Prompted to Perform: A 22% Lift for GPT-5-mini on Tau² Telecom
Read ArticleRead Original Articleadded Sep 17, 2025September 17, 2025

Using the Tau² telecom benchmark, the authors found GPT-5-mini’s baseline pass rate was 55%. By having Claude rewrite domain policies into clear, step-by-step prompts with decision trees and explicit tool instructions, the model’s pass^1 rose to 0.675 (+22.73%) and pass^2 to 0.5 (+25%). The approach also halved unsolved tasks and lifted GPT-5-mini above o3 while retaining its speed and cost advantages.
Key Points
- Baseline GPT-5-mini achieved a 55% success rate on Tau²’s telecom_small tasks across 40 simulations.
- Policy documents were rewritten by Claude into clear, stepwise checklists with decision trees, explicit tool usage, binary conditions, and verification steps.
- The prompt rewrite improved pass^1 from 0.55 to 0.675 (+22.73%) and pass^2 from 0.4 to 0.5 (+25%).
- Previously unsolved tasks were halved (from 6 to 3), showing the agent could now handle cases it consistently failed before.
- Optimized GPT-5-mini outperformed o3 (~58%) and approached GPT-5 performance while being faster and about five times cheaper.
Sentiment
Mixed to cautiously positive: interest in the approach and its results, but notable skepticism due to missing before/after prompts and concerns about baseline quality and reproducibility.
In Agreement
- Structured, checklist-style prompts with decision trees, explicit tool calls, and binary conditions can materially improve smaller models’ reliability.

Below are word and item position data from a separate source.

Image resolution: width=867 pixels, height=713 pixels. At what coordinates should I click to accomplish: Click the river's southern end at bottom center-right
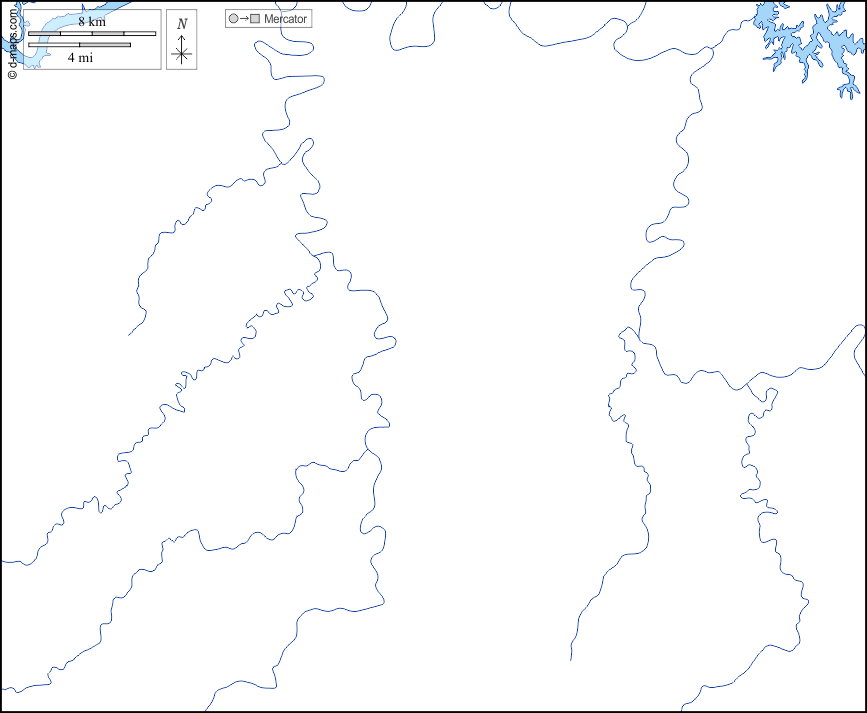[571, 659]
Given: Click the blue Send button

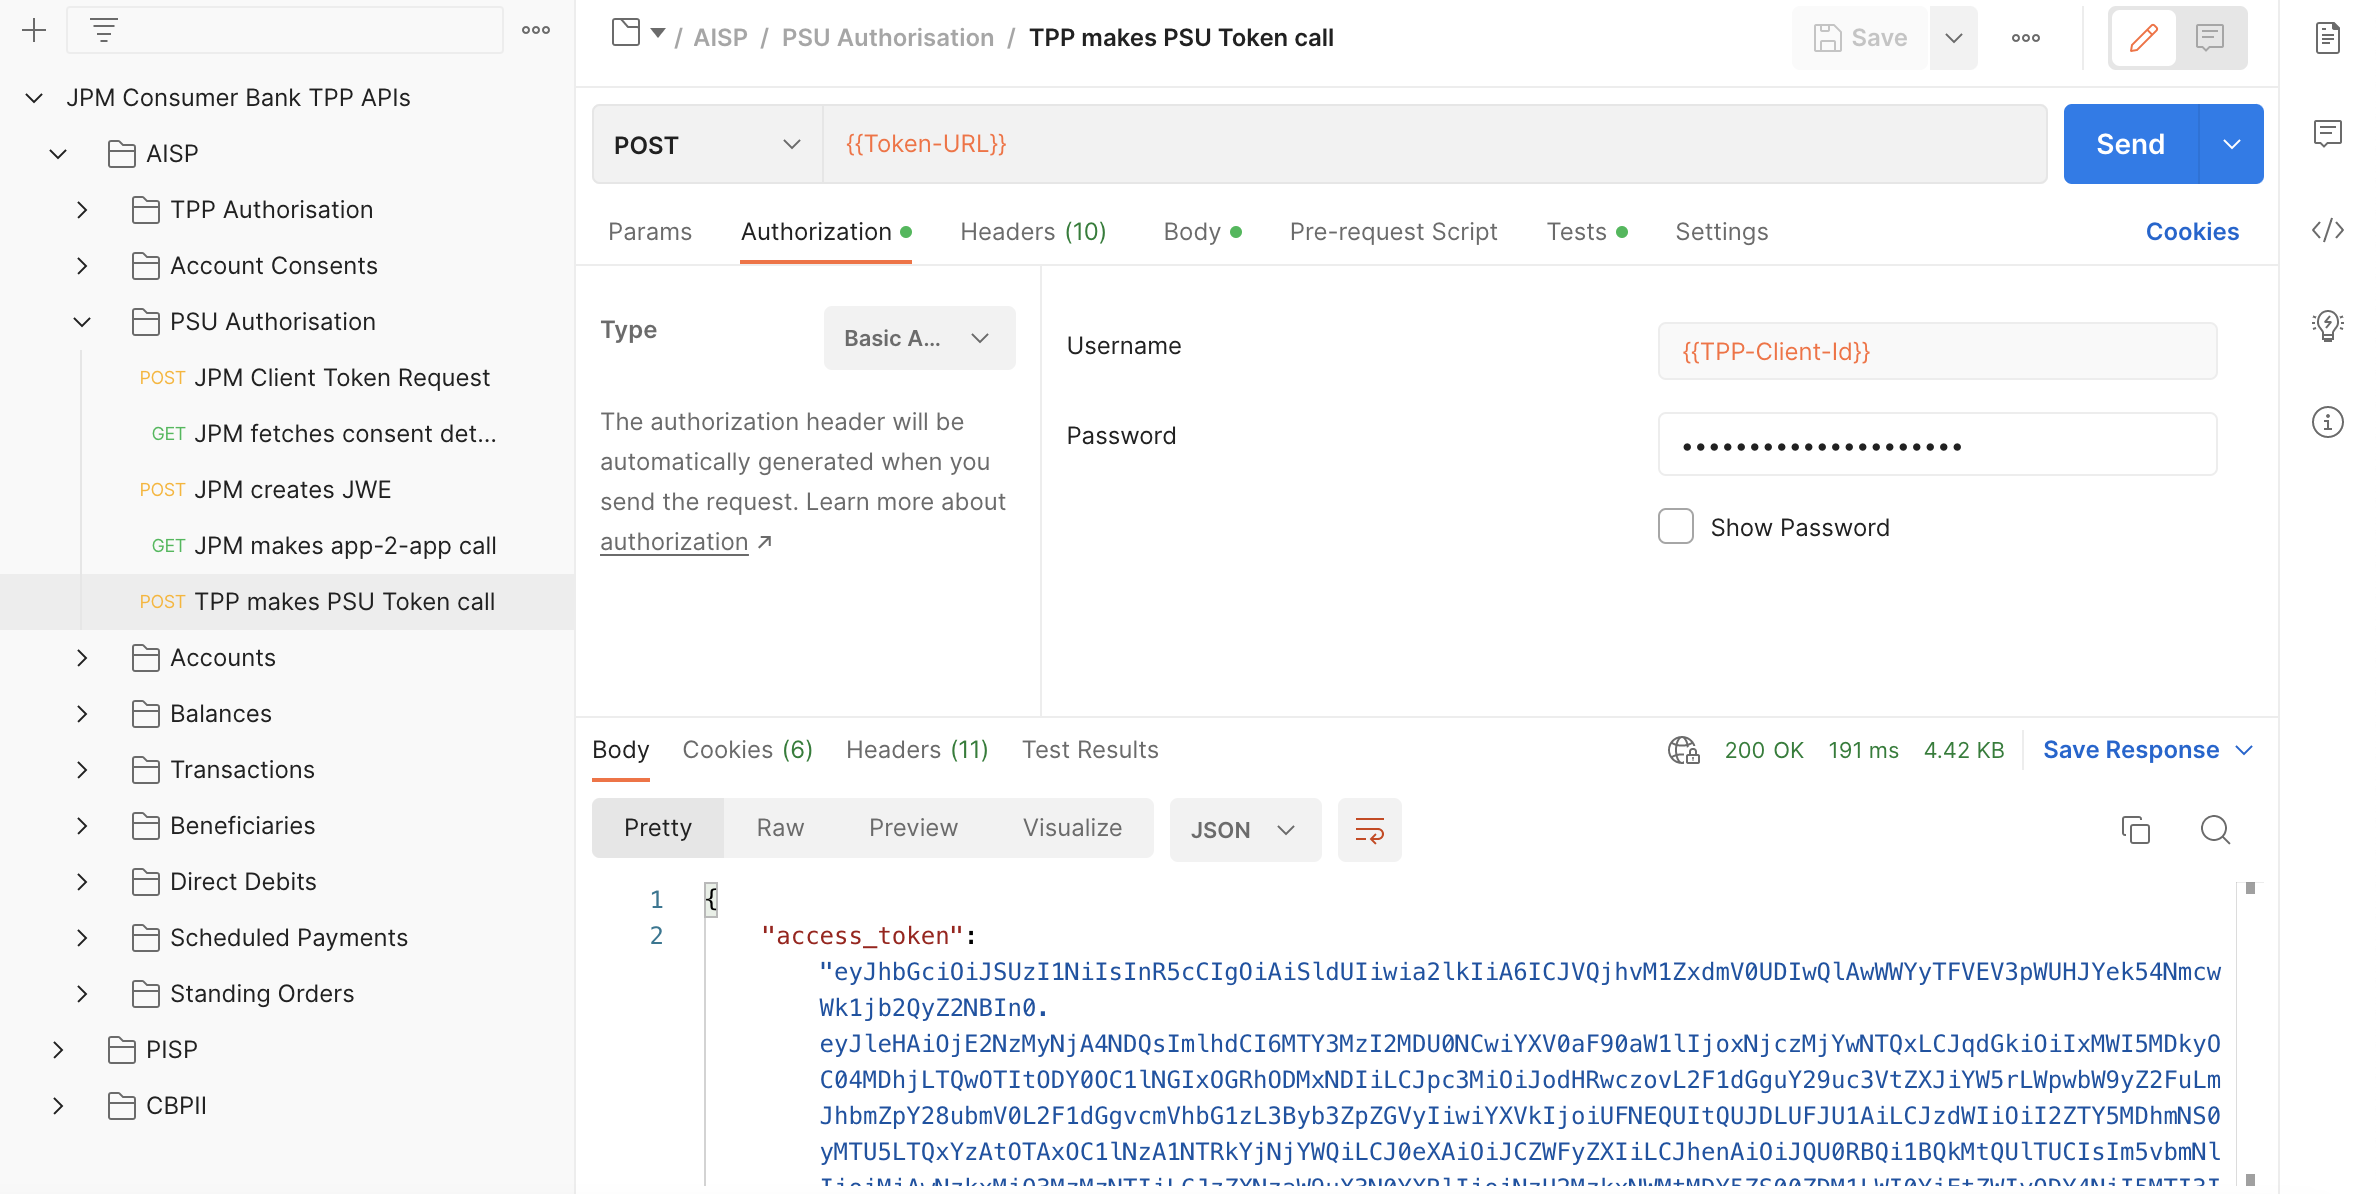Looking at the screenshot, I should (x=2130, y=144).
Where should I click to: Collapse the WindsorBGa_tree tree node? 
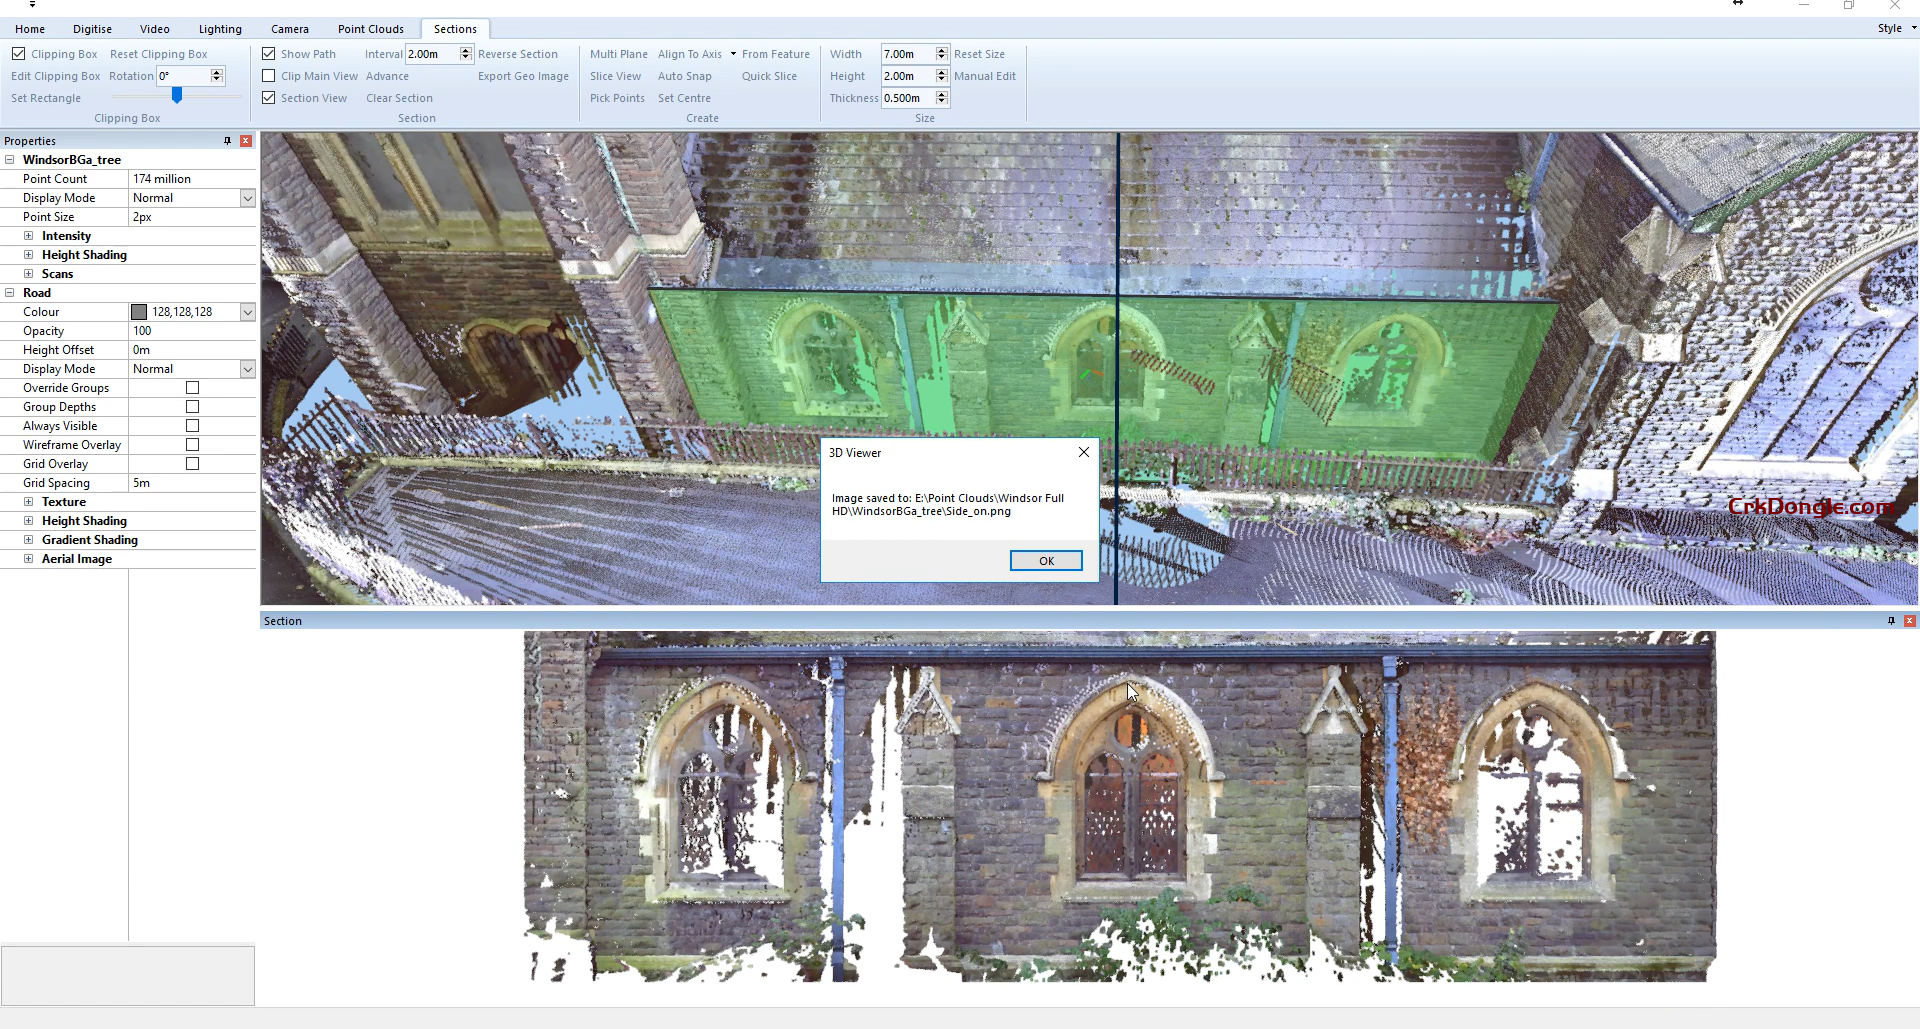point(10,160)
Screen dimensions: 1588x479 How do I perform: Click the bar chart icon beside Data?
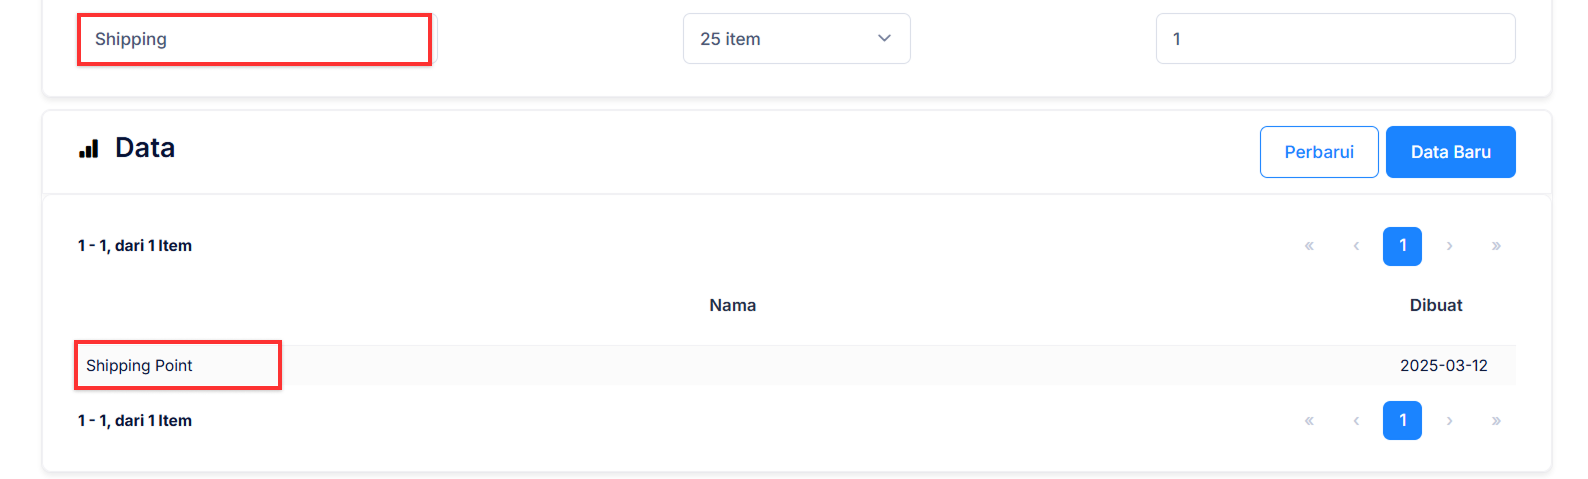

- Using a stronger LLM to rewrite system or domain prompts is a practical, high-leverage tactic (“free alpha”).
- Reducing cognitive load and ambiguity through prerequisites, error handling, and verification steps is beneficial for agent performance.
- Further gains might be achievable by iteratively refining prompts against the hardest failure cases.
Opposed
- The absence of before/after prompts undermines credibility and reproducibility; results are hard to trust without direct evidence.
- Many of the cited techniques are standard prompt-engineering practices, so the improvement may reflect a weak baseline rather than a novel approach.
- Skepticism that gains are generalizable without clearer methodology and transparency about the original prompt and constraints.